コロナがもたらす「日本変革」のチャンス
大石 そうですね。前回詳しくお話ししましたが、1995年に財政危機宣言が出て以来、政治が財政再建至上主義に主導されて、この平成、令和の時代まで来てしまいました。その結果、国民の家計所得が650万円から550万円に下がりましたし、日本の世界の経済的地位も、なんと世界の18%近く日本のGDPが占めていたのが、今は6%しかないような時代になったんですね。つまり、世界から見ると日本は極めて小さな国に見えてしまうんです。そういう国になってしまったんですね。
新保 なかなか胸の痛い数字が並びますね……。
大石 ただし、これは日本人がそれだけの期間に実力をなくしたとか、愚かになったとか、あるいは人間性を失ったからというわけではないんです。相変わらず日本人は勤勉ですし、努力家でもあります。ただ、その力を引き出すことに失敗してきたわけなんです。ここが反省点なんですね。いま、コロナが「日本人よ、ぼちぼち目を覚ませ」と言ってくれていると、そのようにすら私には思えるんです。

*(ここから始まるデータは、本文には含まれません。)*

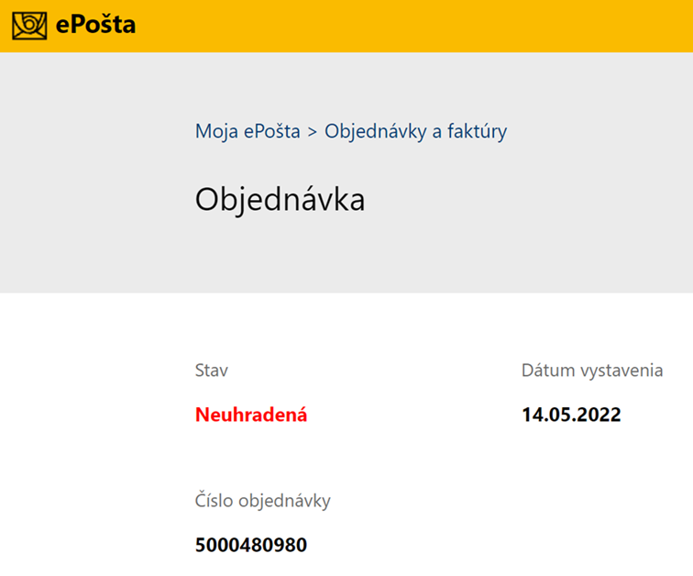Select the Objednávka page heading
This screenshot has height=576, width=693.
(280, 200)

新保 本当に、おっしゃる通りですね。あらためて今日、大石さんのお話を伺いながら、明るい未来をつくっていきたいと思いました。よろしければ、いまこちらを読んでくださっている方々、またラジオのリスナーの皆さんへのメッセージをいただけますでしょうか。

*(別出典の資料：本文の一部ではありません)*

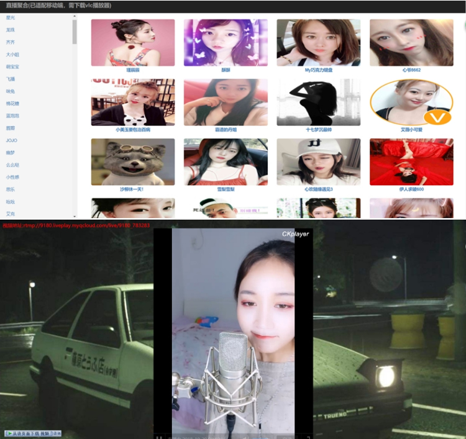Click the 从该页面下载视频 download button
Image resolution: width=466 pixels, height=439 pixels.
32,433
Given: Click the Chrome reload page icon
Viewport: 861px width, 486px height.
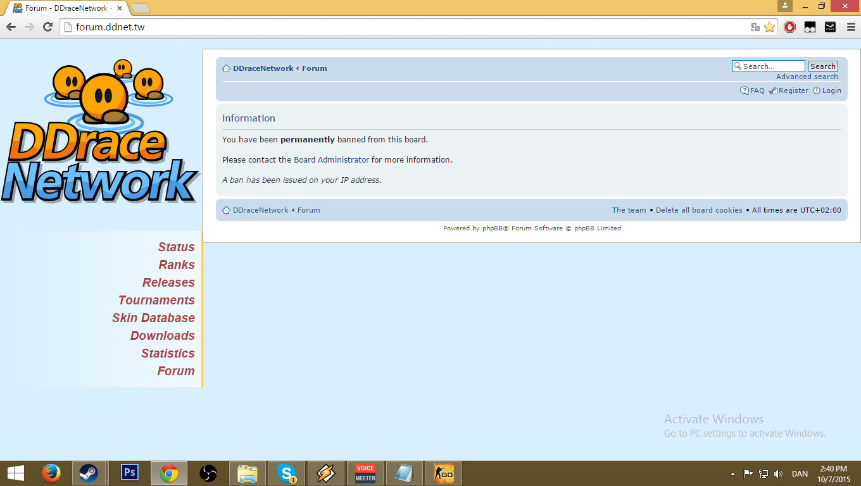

大石 記事を読んでくださり、ラジオを聴いてくださり、ありがとうございます。大変な惨禍をわれわれは世界の人たちと共に経験しています。しかし、世界もコロナでいろいろ大きく変わることだと思います。日本もこの災難を乗り越えて、新しい私たち、新しいわれわれの暮らしぶり、“新しいわれわれの国土づくり”、こういう方向をぜひ目指したいですね。
新保 心から、そのように思います。
大石 結果として、新しい私たち、新しい国土をつくることで、コロナからの経済的ショックを癒やすことにもつながると思います。もう一度、日本人が財政再建至上主義などを捨て去って自信を持って世界に羽ばたける、そういう国民になりたい――本当に心底そう思います。このコロナがその機会を私たちに与えてくれたんだと、前向きに捉えたいというのが私の気持ちです。